Data for processing:
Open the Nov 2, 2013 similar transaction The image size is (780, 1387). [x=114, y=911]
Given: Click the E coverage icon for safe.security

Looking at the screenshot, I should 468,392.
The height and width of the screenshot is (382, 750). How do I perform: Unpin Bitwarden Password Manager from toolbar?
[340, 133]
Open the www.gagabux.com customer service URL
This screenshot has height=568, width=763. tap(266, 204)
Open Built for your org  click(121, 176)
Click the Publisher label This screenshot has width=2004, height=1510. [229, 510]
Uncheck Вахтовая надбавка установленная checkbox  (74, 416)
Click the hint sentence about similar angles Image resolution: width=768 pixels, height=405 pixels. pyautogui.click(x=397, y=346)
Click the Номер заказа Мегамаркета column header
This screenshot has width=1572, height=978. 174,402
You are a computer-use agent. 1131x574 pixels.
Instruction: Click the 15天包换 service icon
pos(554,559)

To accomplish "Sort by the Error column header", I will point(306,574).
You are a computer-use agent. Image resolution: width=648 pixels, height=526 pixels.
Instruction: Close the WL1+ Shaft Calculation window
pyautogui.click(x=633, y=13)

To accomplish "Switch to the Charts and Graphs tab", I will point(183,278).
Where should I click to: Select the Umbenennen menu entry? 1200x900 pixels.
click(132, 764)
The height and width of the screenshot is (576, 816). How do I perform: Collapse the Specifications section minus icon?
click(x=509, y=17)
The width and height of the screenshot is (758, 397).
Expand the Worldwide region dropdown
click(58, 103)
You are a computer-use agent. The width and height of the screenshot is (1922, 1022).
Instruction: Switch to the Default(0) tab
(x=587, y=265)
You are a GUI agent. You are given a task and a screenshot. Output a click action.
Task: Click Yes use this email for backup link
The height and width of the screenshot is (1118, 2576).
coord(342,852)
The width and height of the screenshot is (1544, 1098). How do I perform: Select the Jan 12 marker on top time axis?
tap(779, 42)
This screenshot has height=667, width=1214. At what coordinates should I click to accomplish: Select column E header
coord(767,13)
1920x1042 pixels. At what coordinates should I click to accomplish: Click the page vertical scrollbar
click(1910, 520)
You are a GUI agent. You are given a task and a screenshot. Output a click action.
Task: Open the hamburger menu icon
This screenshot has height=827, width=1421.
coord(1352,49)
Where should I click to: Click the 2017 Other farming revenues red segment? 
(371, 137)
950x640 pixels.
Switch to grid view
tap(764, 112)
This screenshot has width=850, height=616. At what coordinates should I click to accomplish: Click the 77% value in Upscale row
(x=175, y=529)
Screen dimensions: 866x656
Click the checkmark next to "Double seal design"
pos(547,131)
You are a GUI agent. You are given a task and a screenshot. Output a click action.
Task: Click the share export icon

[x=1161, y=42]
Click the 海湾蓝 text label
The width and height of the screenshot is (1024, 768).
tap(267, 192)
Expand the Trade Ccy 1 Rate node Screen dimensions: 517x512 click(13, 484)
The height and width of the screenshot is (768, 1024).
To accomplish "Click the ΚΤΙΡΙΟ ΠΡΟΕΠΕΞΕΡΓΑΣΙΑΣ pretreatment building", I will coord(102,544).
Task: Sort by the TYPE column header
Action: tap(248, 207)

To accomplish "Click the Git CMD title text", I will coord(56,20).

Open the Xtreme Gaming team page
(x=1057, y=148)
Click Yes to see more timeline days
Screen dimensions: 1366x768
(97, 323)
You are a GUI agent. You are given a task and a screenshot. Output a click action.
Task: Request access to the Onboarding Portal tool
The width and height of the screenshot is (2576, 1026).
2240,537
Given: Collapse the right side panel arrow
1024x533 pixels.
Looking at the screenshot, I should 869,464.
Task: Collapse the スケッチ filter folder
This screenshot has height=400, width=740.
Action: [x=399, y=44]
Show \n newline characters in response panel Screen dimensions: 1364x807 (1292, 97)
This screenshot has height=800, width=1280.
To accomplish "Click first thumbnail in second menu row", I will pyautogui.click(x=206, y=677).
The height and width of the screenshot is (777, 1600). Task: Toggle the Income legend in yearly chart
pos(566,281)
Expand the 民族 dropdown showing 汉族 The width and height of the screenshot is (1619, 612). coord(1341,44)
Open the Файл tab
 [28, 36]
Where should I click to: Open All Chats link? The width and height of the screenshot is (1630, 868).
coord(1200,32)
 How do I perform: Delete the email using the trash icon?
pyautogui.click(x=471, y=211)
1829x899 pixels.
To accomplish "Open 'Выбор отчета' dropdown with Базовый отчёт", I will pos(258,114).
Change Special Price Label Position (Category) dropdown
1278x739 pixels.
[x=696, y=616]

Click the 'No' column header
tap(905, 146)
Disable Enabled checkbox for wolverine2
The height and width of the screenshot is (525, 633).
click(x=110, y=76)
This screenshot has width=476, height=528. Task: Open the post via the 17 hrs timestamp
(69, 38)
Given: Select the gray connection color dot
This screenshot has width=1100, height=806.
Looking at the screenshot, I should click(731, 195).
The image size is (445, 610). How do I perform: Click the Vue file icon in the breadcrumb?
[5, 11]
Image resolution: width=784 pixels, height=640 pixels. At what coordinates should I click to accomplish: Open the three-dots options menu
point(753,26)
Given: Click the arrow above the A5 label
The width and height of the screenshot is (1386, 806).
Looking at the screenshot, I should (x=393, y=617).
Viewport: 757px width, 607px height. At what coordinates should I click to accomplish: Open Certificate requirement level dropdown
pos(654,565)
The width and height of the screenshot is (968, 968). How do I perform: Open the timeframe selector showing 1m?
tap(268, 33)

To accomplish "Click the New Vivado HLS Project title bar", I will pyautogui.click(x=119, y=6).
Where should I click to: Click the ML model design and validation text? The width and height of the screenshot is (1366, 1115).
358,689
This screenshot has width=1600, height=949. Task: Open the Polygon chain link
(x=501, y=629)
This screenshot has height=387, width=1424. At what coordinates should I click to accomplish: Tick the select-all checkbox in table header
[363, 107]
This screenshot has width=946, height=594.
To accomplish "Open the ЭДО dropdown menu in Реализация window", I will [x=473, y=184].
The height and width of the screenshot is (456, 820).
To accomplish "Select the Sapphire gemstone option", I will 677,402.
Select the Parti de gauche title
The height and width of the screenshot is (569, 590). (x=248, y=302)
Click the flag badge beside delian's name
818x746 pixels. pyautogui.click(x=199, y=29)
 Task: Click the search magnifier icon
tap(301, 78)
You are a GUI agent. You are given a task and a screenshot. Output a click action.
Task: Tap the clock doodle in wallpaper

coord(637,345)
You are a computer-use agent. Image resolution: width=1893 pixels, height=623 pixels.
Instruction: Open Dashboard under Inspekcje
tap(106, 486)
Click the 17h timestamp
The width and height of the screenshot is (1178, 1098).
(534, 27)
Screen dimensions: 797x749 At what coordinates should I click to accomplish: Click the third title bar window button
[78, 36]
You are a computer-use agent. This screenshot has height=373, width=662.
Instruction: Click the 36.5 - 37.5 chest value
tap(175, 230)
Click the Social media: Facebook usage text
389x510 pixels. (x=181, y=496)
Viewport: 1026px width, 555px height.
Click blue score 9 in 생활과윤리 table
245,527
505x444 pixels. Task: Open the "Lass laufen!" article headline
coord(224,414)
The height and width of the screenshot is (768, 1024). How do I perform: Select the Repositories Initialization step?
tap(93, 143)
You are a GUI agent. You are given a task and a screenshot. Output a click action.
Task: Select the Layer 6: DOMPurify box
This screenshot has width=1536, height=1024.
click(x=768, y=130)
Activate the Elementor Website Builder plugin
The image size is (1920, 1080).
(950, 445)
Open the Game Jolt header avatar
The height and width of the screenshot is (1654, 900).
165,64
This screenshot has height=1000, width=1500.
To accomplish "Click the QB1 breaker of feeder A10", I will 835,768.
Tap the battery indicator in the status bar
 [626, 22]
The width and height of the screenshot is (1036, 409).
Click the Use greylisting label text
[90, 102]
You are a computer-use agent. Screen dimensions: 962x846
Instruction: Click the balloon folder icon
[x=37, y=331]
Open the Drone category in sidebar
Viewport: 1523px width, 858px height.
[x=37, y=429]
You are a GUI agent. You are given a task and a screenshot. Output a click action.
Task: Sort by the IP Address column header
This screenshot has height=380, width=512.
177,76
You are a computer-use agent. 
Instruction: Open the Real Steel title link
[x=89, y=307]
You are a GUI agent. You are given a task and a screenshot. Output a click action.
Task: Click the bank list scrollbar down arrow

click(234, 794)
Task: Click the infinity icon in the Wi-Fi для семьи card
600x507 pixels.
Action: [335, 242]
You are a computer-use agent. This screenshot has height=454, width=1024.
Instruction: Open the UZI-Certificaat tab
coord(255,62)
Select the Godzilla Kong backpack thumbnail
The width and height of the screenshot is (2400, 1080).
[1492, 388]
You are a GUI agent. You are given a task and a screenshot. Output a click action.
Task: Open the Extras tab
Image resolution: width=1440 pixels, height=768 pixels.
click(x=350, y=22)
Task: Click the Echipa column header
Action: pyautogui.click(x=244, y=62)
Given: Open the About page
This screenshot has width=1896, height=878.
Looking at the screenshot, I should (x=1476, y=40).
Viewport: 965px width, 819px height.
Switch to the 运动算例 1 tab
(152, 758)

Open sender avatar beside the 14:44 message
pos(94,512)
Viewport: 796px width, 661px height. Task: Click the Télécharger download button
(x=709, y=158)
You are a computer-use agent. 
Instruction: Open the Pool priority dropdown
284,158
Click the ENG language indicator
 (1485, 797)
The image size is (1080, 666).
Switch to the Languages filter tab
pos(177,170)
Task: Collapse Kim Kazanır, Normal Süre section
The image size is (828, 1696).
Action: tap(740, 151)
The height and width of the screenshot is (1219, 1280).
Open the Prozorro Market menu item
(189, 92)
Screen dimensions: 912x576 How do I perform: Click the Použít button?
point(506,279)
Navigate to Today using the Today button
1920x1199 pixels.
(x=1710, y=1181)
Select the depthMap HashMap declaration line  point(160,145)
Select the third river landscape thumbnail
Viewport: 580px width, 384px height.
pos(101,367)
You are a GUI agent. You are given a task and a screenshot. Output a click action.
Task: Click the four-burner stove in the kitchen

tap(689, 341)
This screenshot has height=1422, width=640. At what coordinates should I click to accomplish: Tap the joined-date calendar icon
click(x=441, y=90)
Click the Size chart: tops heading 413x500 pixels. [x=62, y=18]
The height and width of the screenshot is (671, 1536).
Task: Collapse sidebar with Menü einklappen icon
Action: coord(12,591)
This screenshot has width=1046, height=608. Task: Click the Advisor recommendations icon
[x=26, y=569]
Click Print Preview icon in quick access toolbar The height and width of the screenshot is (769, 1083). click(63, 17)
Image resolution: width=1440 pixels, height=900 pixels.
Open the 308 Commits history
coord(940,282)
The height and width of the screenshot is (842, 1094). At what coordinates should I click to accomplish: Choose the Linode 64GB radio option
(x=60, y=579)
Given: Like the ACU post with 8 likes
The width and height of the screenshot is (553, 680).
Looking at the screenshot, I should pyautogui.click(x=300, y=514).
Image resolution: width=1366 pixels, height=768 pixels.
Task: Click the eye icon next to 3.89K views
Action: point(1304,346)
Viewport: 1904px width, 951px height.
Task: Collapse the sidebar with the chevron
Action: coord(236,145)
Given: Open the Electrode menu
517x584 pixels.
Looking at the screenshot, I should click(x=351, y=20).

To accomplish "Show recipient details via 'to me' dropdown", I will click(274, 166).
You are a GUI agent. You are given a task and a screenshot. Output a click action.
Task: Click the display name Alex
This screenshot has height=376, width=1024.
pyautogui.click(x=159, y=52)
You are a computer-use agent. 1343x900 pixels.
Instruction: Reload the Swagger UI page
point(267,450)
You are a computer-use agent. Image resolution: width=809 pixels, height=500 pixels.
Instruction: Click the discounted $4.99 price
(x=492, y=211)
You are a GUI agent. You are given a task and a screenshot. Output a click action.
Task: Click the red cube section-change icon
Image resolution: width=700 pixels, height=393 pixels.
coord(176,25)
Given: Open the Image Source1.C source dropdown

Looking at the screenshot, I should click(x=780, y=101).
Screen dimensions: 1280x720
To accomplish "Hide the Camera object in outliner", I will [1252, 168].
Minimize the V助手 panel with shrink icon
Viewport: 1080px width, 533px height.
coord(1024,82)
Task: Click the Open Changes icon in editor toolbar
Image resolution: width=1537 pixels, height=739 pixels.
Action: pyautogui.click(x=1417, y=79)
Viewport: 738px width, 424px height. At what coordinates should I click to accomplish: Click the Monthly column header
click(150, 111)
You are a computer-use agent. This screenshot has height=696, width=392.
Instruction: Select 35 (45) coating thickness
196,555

Exercise aim: Repeat the lines above, from the one containing "517x584 pixels." to the final line, word for word and with nothing else.

Exercise answer:
517x584 pixels.
Looking at the screenshot, I should click(x=351, y=20).

To accomplish "Show recipient details via 'to me' dropdown", I will click(274, 166).
You are a GUI agent. You are given a task and a screenshot. Output a click action.
Task: Click the display name Alex
This screenshot has height=376, width=1024.
pyautogui.click(x=159, y=52)
You are a computer-use agent. 1343x900 pixels.
Instruction: Reload the Swagger UI page
point(267,450)
You are a computer-use agent. Image resolution: width=809 pixels, height=500 pixels.
Instruction: Click the discounted $4.99 price
(x=492, y=211)
You are a GUI agent. You are given a task and a screenshot. Output a click action.
Task: Click the red cube section-change icon
Image resolution: width=700 pixels, height=393 pixels.
coord(176,25)
Given: Open the Image Source1.C source dropdown

Looking at the screenshot, I should click(x=780, y=101).
Screen dimensions: 1280x720
To accomplish "Hide the Camera object in outliner", I will [1252, 168].
Minimize the V助手 panel with shrink icon
Viewport: 1080px width, 533px height.
coord(1024,82)
Task: Click the Open Changes icon in editor toolbar
Image resolution: width=1537 pixels, height=739 pixels.
Action: pyautogui.click(x=1417, y=79)
Viewport: 738px width, 424px height. At what coordinates should I click to accomplish: Click the Monthly column header
click(150, 111)
You are a computer-use agent. This screenshot has height=696, width=392.
Instruction: Select 35 (45) coating thickness
196,555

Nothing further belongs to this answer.